Calcium salts are an industry-standard method of delivering C18:1 (oleic) and C16:0 (palmitic) fatty acids to dairy cows. These findings mean the physical nature of calcium salt supplements is a key factor in the success of delivery of fatty acids through the rumen in the active form.

“Rumen protection is critical to avoid reductions in rumen fibre digestibility and to ensure delivery of unsaturated fatty acids such as C18:1 through the rumen to the small intestine for absorption,” said Dr Richard Kirkland, Global Technical Manager for Volac Wilmar Feed Ingredients.

“However, granule size varies greatly according to the manufacturing process and different brands display a large range in granule size. To optimise cow performance and return on investment through fat supplementation, product granule size needs to be considered.”

Feeding calcium salts

Based on where a dairy cow is in her lactation cycle and milk contract targets, different fatty acids support different areas of performance, including milk yield, milk fat production, body condition score and fertility.

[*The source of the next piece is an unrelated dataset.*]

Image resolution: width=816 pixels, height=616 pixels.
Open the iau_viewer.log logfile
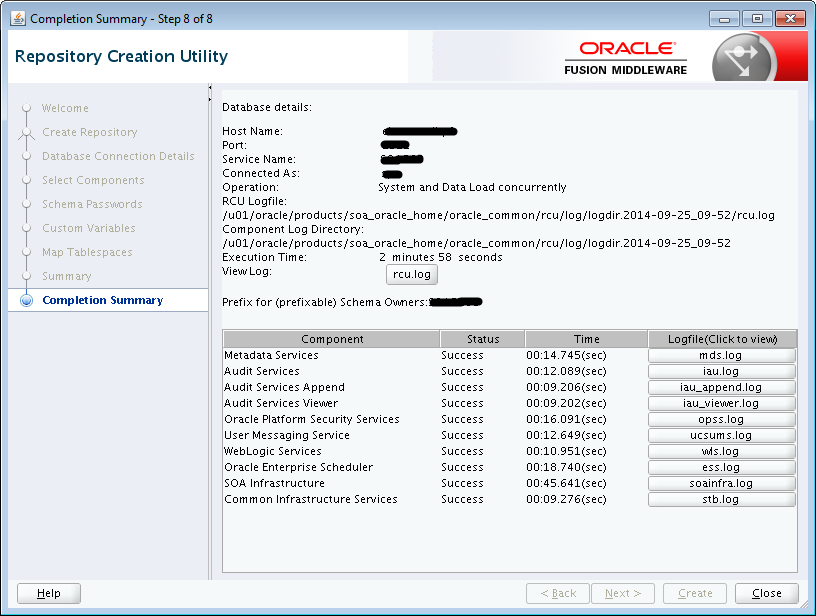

“For year-round calving herds, it is unfeasible to target specific fatty acid requirements for individual cows. However, a multi-purpose fat supplement like Mega-Fat Multi, that has a balanced ratio of C16:0 and C18:1, is an effective way to support performance for the entire herd,” added Dr Kirkland.

When balanced correctly, these two fatty acids partition energy into milk production and body condition during early lactation.

According to Dr Kirkland, rumen protected fat supplementation is especially important at turnout to mitigate butterfat depression. “Early spring grass growth tends to be high in sugar and low in fibre. This high sugar content makes it more rapidly fermentable in the rumen leading to the generation of acid. Combined with the lower fibre levels, early grass can compromise rumen pH and increase the risk of acidosis and milk fat depression,” he said.

While feeding a high fibre ingredient like straw will slow down digestion and reduce the risk of acidosis, filling the rumen with low-quality feed bulk will reduce total energy intake. However, feeding a dense energy source like fat will save space in the diet, allowing for the addition of a high fibre ingredient which will help meet energy requirements while simultaneously improving rumen function.

Dr Kirkland concluded: “since rumen protected fat supplementation helps meet energy requirements and supports specific areas of performance, they are the ideal solution for producers working to protect milk production this spring”. “But remember, not all fatty acids will support cow performance the same and not all fat supplements will be equally digested. The particle size of calcium salts matters and clearly, bigger is better”.